Every entry below, first to last, should be restated word for word.

━━ Information shown

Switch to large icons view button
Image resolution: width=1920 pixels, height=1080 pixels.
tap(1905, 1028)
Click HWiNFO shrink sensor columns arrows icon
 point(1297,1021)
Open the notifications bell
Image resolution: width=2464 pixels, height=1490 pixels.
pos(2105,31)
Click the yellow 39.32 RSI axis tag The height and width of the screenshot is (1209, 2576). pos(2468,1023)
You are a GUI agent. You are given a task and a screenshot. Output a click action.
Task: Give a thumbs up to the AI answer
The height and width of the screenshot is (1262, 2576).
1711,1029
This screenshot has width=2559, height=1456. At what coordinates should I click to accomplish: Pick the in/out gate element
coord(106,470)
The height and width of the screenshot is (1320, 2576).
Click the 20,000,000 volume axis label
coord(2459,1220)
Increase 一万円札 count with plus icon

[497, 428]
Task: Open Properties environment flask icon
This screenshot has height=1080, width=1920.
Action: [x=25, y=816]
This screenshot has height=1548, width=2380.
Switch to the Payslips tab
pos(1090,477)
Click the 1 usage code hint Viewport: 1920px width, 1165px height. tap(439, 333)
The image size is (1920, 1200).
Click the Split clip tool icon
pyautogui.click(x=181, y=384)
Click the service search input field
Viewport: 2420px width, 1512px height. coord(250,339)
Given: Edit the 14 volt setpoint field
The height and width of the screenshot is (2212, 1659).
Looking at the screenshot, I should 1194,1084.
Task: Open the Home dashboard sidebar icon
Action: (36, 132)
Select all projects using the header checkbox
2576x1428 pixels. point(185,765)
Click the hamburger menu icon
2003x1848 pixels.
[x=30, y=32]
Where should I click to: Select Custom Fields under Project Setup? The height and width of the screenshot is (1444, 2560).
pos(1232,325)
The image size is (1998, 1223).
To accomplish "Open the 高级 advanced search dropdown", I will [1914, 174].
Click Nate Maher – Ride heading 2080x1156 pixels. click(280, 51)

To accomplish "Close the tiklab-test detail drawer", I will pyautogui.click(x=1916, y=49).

━━━━

Response box:
Switch to large icons view button
Image resolution: width=1920 pixels, height=1080 pixels.
tap(1905, 1028)
Click HWiNFO shrink sensor columns arrows icon
 point(1297,1021)
Open the notifications bell
Image resolution: width=2464 pixels, height=1490 pixels.
pos(2105,31)
Click the yellow 39.32 RSI axis tag The height and width of the screenshot is (1209, 2576). pos(2468,1023)
You are a GUI agent. You are given a task and a screenshot. Output a click action.
Task: Give a thumbs up to the AI answer
The height and width of the screenshot is (1262, 2576).
1711,1029
This screenshot has width=2559, height=1456. At what coordinates should I click to accomplish: Pick the in/out gate element
coord(106,470)
The height and width of the screenshot is (1320, 2576).
Click the 20,000,000 volume axis label
coord(2459,1220)
Increase 一万円札 count with plus icon

[497, 428]
Task: Open Properties environment flask icon
This screenshot has height=1080, width=1920.
Action: [x=25, y=816]
This screenshot has height=1548, width=2380.
Switch to the Payslips tab
pos(1090,477)
Click the 1 usage code hint Viewport: 1920px width, 1165px height. tap(439, 333)
The image size is (1920, 1200).
Click the Split clip tool icon
pyautogui.click(x=181, y=384)
Click the service search input field
Viewport: 2420px width, 1512px height. coord(250,339)
Given: Edit the 14 volt setpoint field
The height and width of the screenshot is (2212, 1659).
Looking at the screenshot, I should 1194,1084.
Task: Open the Home dashboard sidebar icon
Action: (36, 132)
Select all projects using the header checkbox
2576x1428 pixels. point(185,765)
Click the hamburger menu icon
2003x1848 pixels.
[x=30, y=32]
Where should I click to: Select Custom Fields under Project Setup? The height and width of the screenshot is (1444, 2560).
pos(1232,325)
The image size is (1998, 1223).
To accomplish "Open the 高级 advanced search dropdown", I will [1914, 174].
Click Nate Maher – Ride heading 2080x1156 pixels. click(280, 51)

To accomplish "Close the tiklab-test detail drawer", I will pyautogui.click(x=1916, y=49).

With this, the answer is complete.